Securing a business loan is difficult, and the process can be wrought with disappointment.

Staff Writer

If you’re a business owner, it’s likely you’ll need financing at some point. Perhaps you need cash to get your business off the ground, or maybe you have plans to expand and need to hire new staff or add new equipment.

There are different ways to obtain that cash, including focusing on grassroots funding or using your own cash to fund your business needs. For many business owners, however, securing a business loan through a bank is the most viable option. But asking the bank for money isn’t easy, and about 80 percent of small business loan applications are rejected.

Before stepping foot in a bank, take a look at a few things that can help improve your chances of getting a loan.

1. Boost Your Credit Score

To even be considered for a business loan, you need to know your credit score. CreditSoup is a reliable resource for checking your credit score, as well as learning how to improve it.

Darin Namken, CEO of CreditSoup, explains that lenders want to feel confident that they can trust borrowers to repay their debts. “The best way to gauge that is by looking at how often you pay your bills on time,” Namken says. “Your payment history is easily the most influential part of your credit score, and even one missed or late payment can knock an otherwise stellar score down quite a few pegs.”

2. Show Off a Strong Marketing Plan

Every business needs a solid and flexible marketing plan that proves to lenders that you know how you’re going to acquire and keep customers. It also shows that you plan to manage your marketing efforts as the daily tasks of running your business increase.

Marketing automation and CRM platforms like Hatchbuck, designed specifically with the small business owner in mind, show that your marketing and lead-capturing efforts are taken care of so you can concentrate on running your business.

Additionally using these platforms and data analytics gives you valuable information on your clients. The more you show an ability to use this information to understand trends and client behavior the more confidence you will give the lender.

3. Be Prepared for Anything

Lenders are impressed when a potential borrower shows knowledge of possible industry pitfalls and realistic financial margins. The restaurant industry, for instance, is renowned for its small margins, seasonal trends, and slow nights.

To prepare for this, many business owners use technology and software such as Upserve to anticipate sales, manage operations, and mitigate risk. Upserve provides real-time insights that enable restaurants to respond and maximize margins, for example, by scheduling less staff or cutting back on prep work.

4. Tell Your Unique Story

Even if you have a solid business plan and the numbers all add up, there still may be something missing: your company’s vision.

Sharing your unique story can prove to the bank that it should invest in you (not just your business).
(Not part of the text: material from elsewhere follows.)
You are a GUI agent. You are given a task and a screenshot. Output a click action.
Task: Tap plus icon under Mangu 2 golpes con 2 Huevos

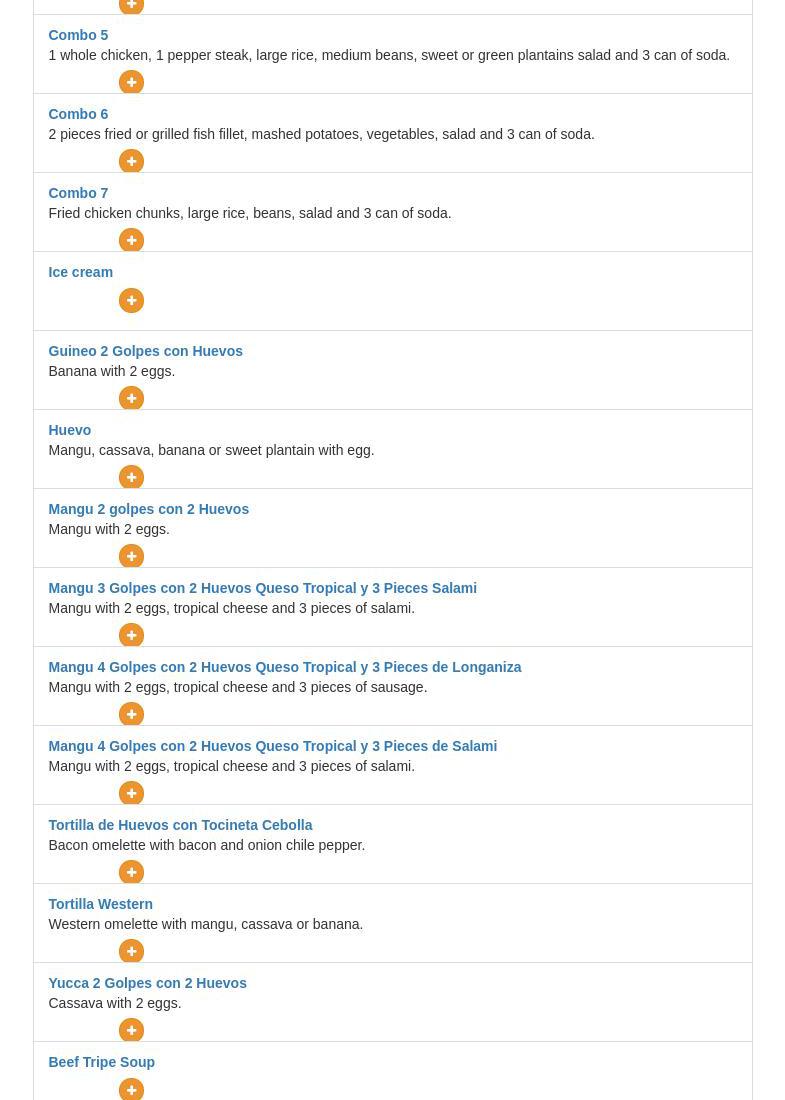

If you showcase passion, a history of success, and a bright future supported by numbers that add up, the lender will want to see you succeed and will be more willing to give you the cash you need to make that vision come true.

So when it’s time to go to the bank, remember that a good credit score will get your foot in the door, a marketing plan and a strategy to handle risk will impress the lender, and an engaging story will seal the deal.